**Task goal:** Revise the records below by replacing "carousel" with "slideshow" everywhere it appears, keeping everything else the same. Omit the pictures from your answer.

--- start ---

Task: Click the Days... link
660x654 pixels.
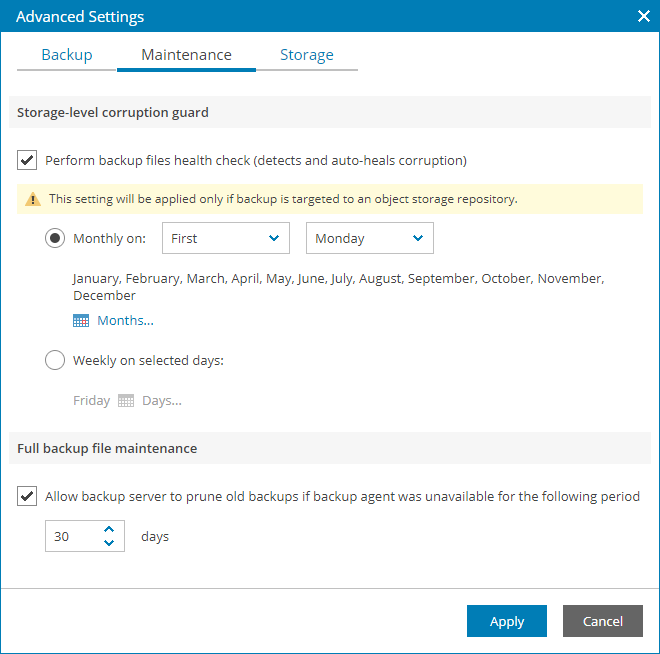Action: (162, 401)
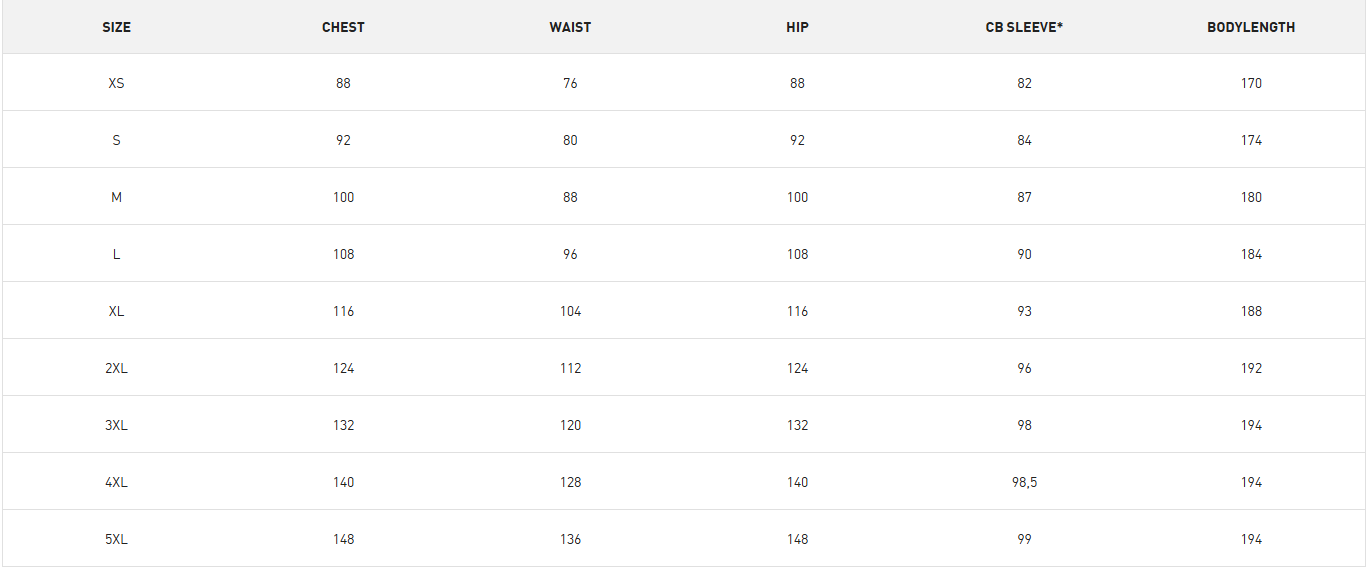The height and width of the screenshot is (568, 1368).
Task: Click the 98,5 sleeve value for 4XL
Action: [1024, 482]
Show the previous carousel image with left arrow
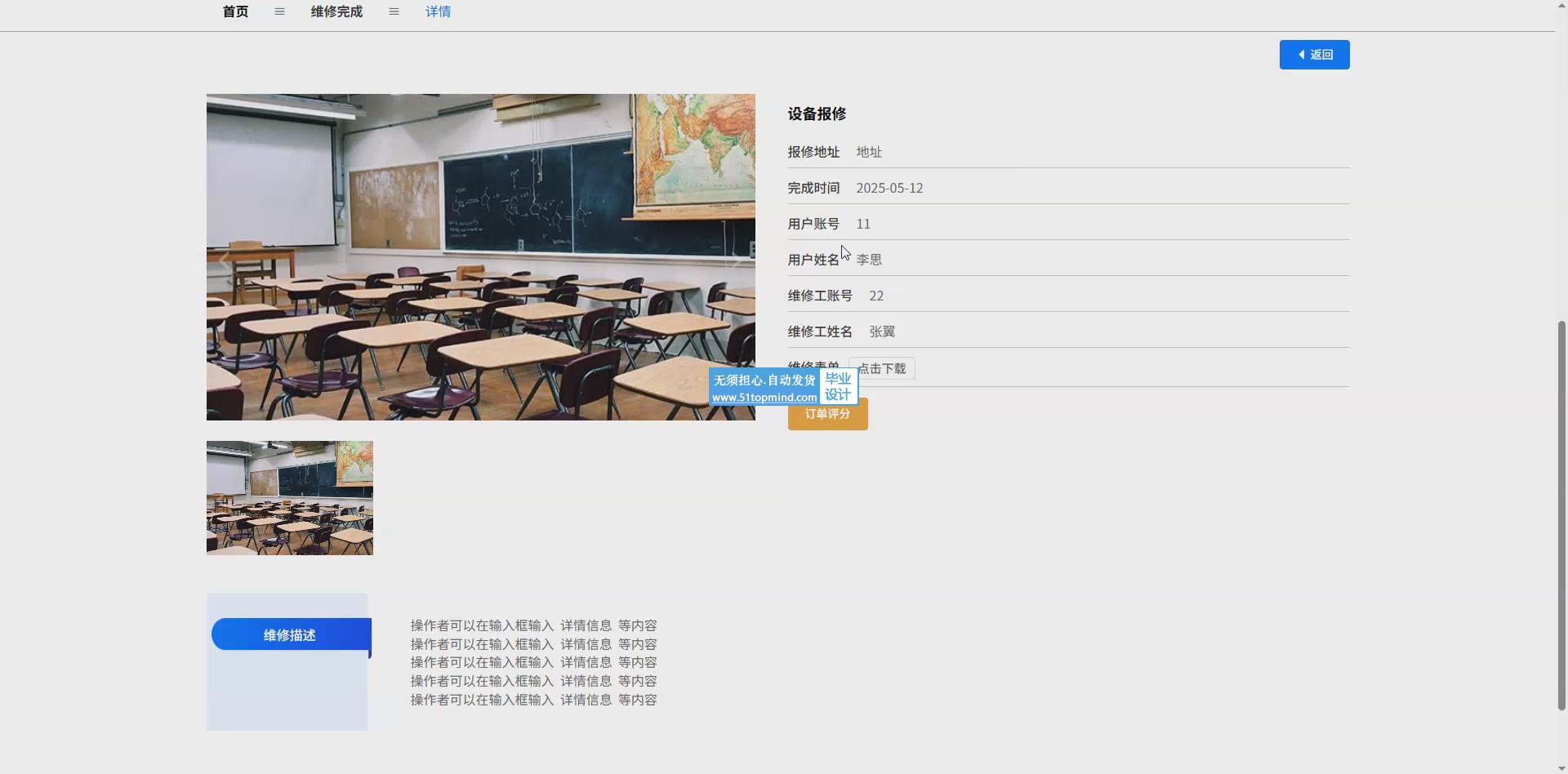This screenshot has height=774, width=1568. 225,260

--- end ---

**Problem solution:**
Task: Click the Days... link
660x654 pixels.
Action: (162, 401)
The height and width of the screenshot is (568, 1368).
Task: Click the 98,5 sleeve value for 4XL
Action: [1024, 482]
Show the previous slideshow image with left arrow
This screenshot has height=774, width=1568. 225,260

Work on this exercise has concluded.